In Frankreich veröffentlichte Le Monde Anfang dieser Woche Vorabergebnisse der Studie des regierungsnahen Conseil d’analyse économique (CAE, auf Deutsch: Rat für Wirtschaftsanalyse), der den Premierminister berät. Dessen Kernergebnis wird nach der Menge an ähnlichen Feststellungen der letzten Jahre niemanden mehr überraschen:
Die wohlhabendsten 20% der Haushalte haben 70% des Wachstums des Finanzvermögens gehortet, das sich zwischen März und August 2020 angesammelt hat. Umgekehrt konnten die ärmsten 20% der französischen Bevölkerung nicht nur nicht mehr als üblich sparen und auch keinen Notgroschen anlegen.
Le Monde
Ganz im Gegenteil: Sie verschuldeten sich. Die "erzwungenen" Einsparungen der schlechter gestellten Haushalte führte während des Lockdowns (französisch: Confinement) zu einem Konsumeinbruch von 6,3 Prozent. Der Konsum, so die Forscher der CAE, begann aber sofort nach den Lockerungsmaßnahmen wieder anzusteigen. Das machte sich aber vor allem bei langlebigen Gütern (Autos, Möbel, Haushaltsgeräte, Computer usw.) bemerkbar, deren Kauf verschoben wurde. Was Restaurantbesuche und Freizeitaktivitäten betrifft, so wurde der "nicht nachträglich kompensiert".

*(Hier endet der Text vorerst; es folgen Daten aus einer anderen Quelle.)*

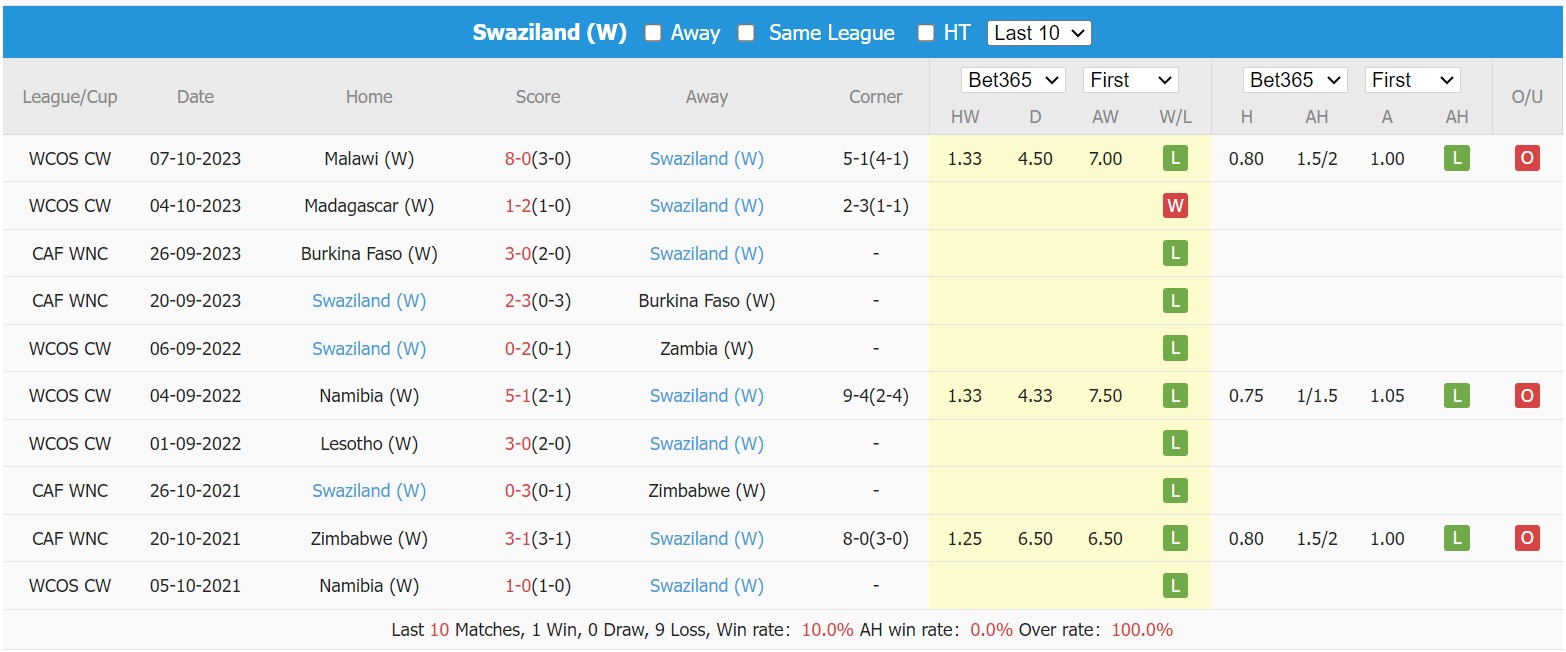The width and height of the screenshot is (1566, 652).
Task: Click the green L result badge for Malawi match
Action: click(1175, 158)
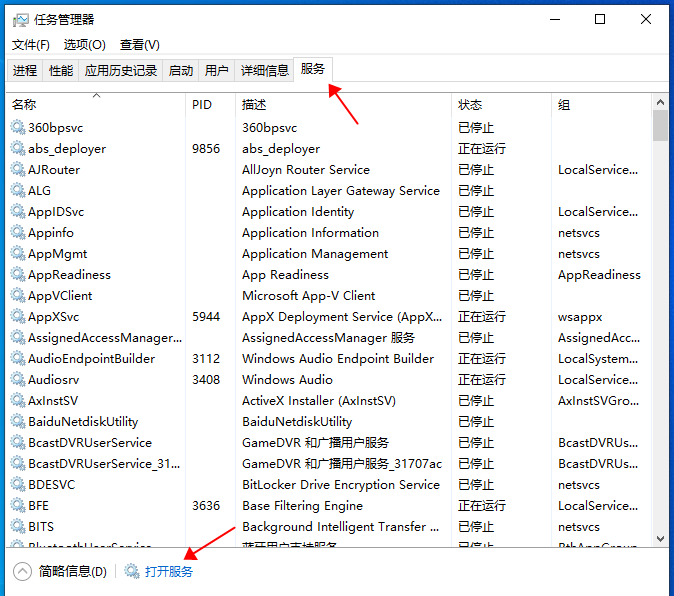Click the vertical scrollbar thumb
The width and height of the screenshot is (674, 596).
[x=660, y=126]
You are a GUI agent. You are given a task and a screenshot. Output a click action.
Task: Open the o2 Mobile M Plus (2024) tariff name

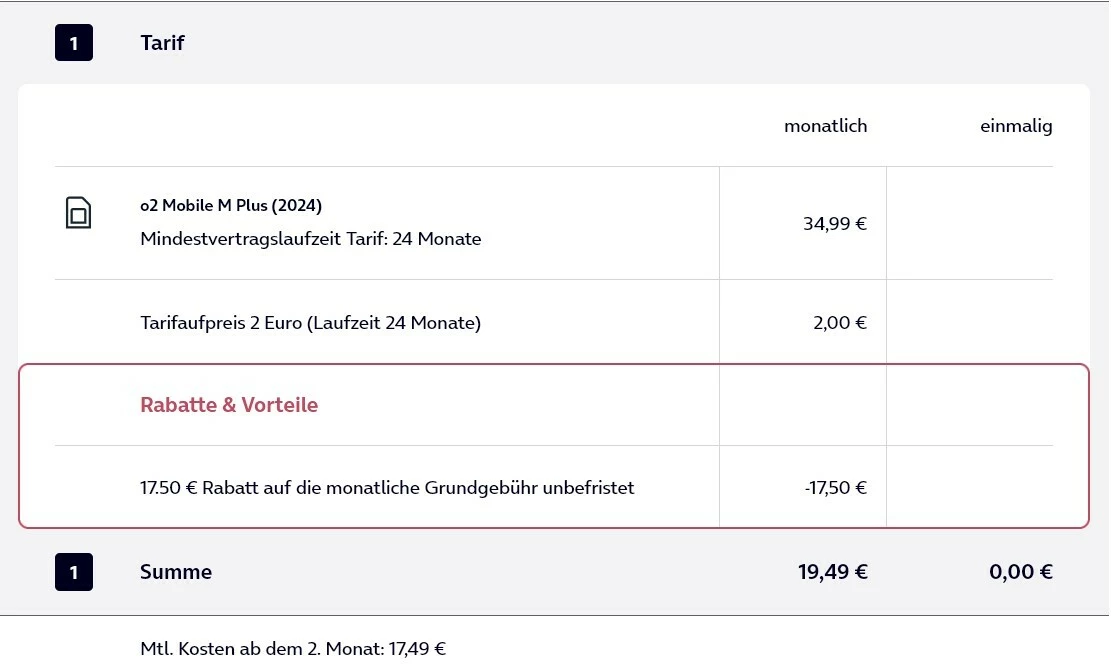(x=231, y=205)
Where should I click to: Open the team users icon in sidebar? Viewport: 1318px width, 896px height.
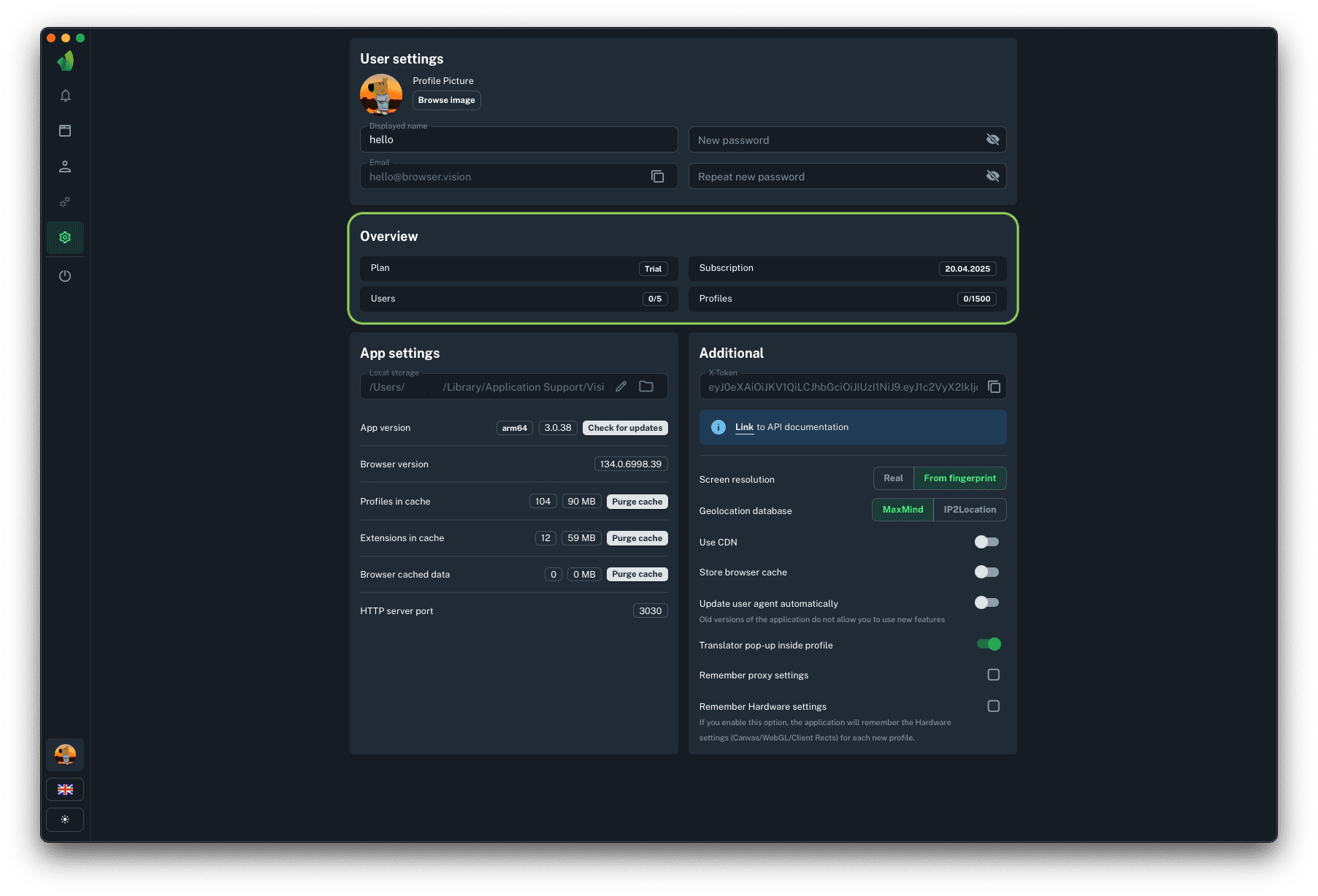point(65,166)
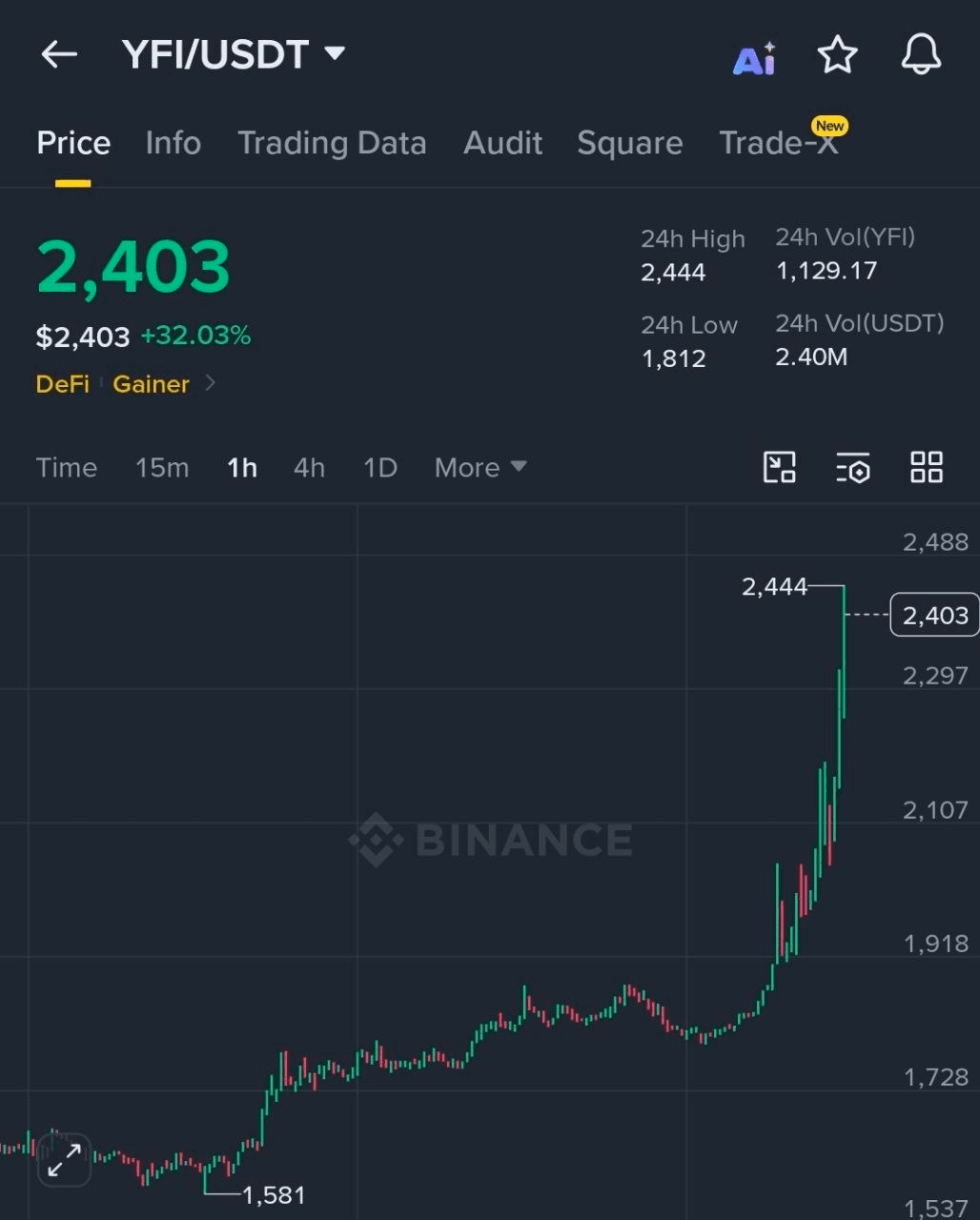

Die Forderung an die Politik, die der Rat für Wirtschaftsanalyse daraus zieht, geht einerseits dahin, die Notwendigkeit einer "sehr schnellen", sehr viel größere" Unterstützung der ärmsten Haushalte, die den wirtschaftlichen Folgen von Gesundheitsmaßnahmen stärker ausgesetzt sind, zu betonen. Anderseits wird ein politisch heikles Pflaster betreten, das Piketty als Alternative zum "Weiter so" als unumgänglich bezeichnet: eine andere Fiskalpolitik, höhere Besteuerung der Vermögenden.
Erst durch den Rückgriff auf außergewöhnliche Abgaben der Bessergestellten wurden die hohen Staatsschulden der Nachkriegszeit getilgt und der Sozial- und Produktivitätspakt der folgenden Jahrzehnte wieder aufgebaut. Wetten, dass dies auch in Zukunft so sein wird.
Thomas Piketty
Die Debatte darüber wird schwer zu vermeiden sein, heißt es aus dem Conseil d’analyse économique. Man habe es mit "einem enormen Volumen an flüssigen Ersparnissen zu tun, die derzeit weder angelegt noch konsumiert werden". Grundsätzlich stelle sich die Frage, wer für die zehn Punkte des Bruttoinlandsprodukts aufkommen wird, die während der Krise verloren gingen.